Pero lo dijo de manera automática, mientras su mente permanecía ocupada con la suma de los cientos de dólares que acababa de agitar ante su cara. Supongo que sus sesos confundidos por la droga calcularon un total de unos cuantos miles. Se levantó de un salto.

—Ya veré qué puedo hacer. Qué le parece si me pasa cien ahora, a cuenta.

No me pareció bien.

—Los ganarás cuando entregues el material.

Tuvimos que discutirlo, pero al final se fue refunfuñando y gruñendo a buscar mi información.

Yo volví a la oficina. El Viejo no había llegado todavía. Llegó casi a la medianoche.

—Estoy usando otra vez al Mudito Uhl —le expliqué—. He metido a un chiquillo filipino en el caso también. Tengo otro plan, pero no conozco a nadie que pueda llevarlo a cabo. Creo que si ofreciéramos en algún lugar bien lejano un puesto de trabajo para un chófer y un criado capaz de llevar una casa, a lo mejor los desaparecidos caerían en la trampa. ¿Sabe de alguien que pueda hacernos ese favor?
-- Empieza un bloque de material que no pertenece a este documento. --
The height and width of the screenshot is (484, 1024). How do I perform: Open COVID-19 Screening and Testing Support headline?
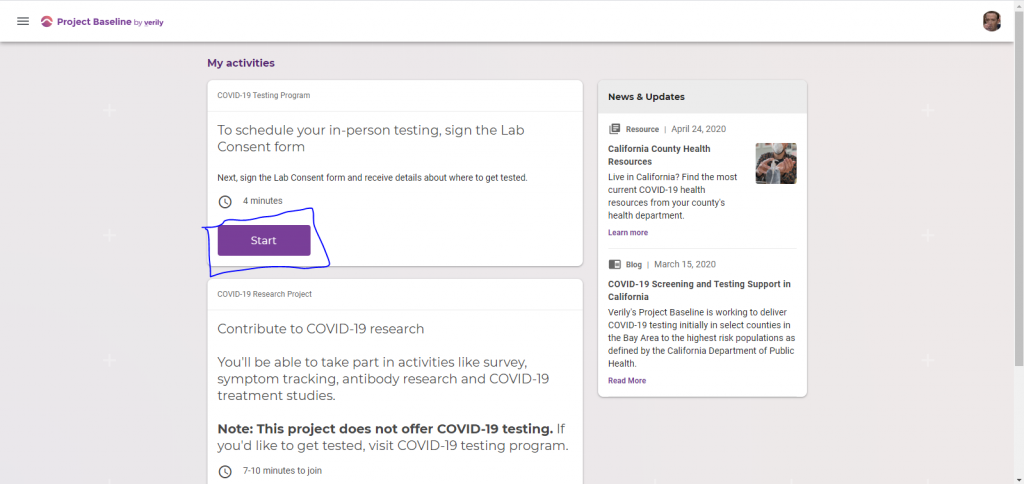(x=699, y=290)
—¿Qué estás pensando exactamente?

—Ha de ser alguien que tenga una casa en el campo, cuanto más lejos mejor, sobre todo si queda aislada. Tendrían que llamar a alguna de las agencias de empleo para chinos para decir que necesitan tres sirvientes: cocinero, chico para todo y chófer. Añadimos de propina el cocinero, para disimular la trampa. Ha de ser con alguien de absoluta confianza y, si queremos pescar bien, hemos de darles tiempo para investigar. Así que quien se encargue ha de tener sirvientes de verdad y ha de representar por el barrio la farsa de que se le despiden tres de ellos. Además, los sirvientes han de conocer la trampa. Y hemos de esperar un par de días para que a nuestros amigos les dé tiempo a investigar. Creo que lo mejor será usar la agencia de empleo Fong Yick’s, en la calle Washington.

»Quien lo haga podría llamar a Fong Yick’s mañana por la mañana y decir que pasaran el jueves por la mañana para ver a los candidatos. Hoy es lunes, sobra tiempo. Nuestro cómplice llega a la agencia de empleo el jueves a las diez. La señorita Shan y yo llegamos en taxi diez minutos después, cuando estén en pleno interrogatorio de los candidatos. Yo me bajo del taxi, entro en Fong Yick’s y agarro a cualquiera que se parezca a nuestros sirvientes desaparecidos. La señorita Shan entra uno o dos minutos después y lo comprueba, para que no detengamos a nadie equivocadamente.

El Viejo dio su conformidad con una inclinación de cabeza.

—Muy bien —dijo—. Creo que podré arreglarlo. Mañana te informaré. Me fui a casa, a la cama. Así terminó el primer día.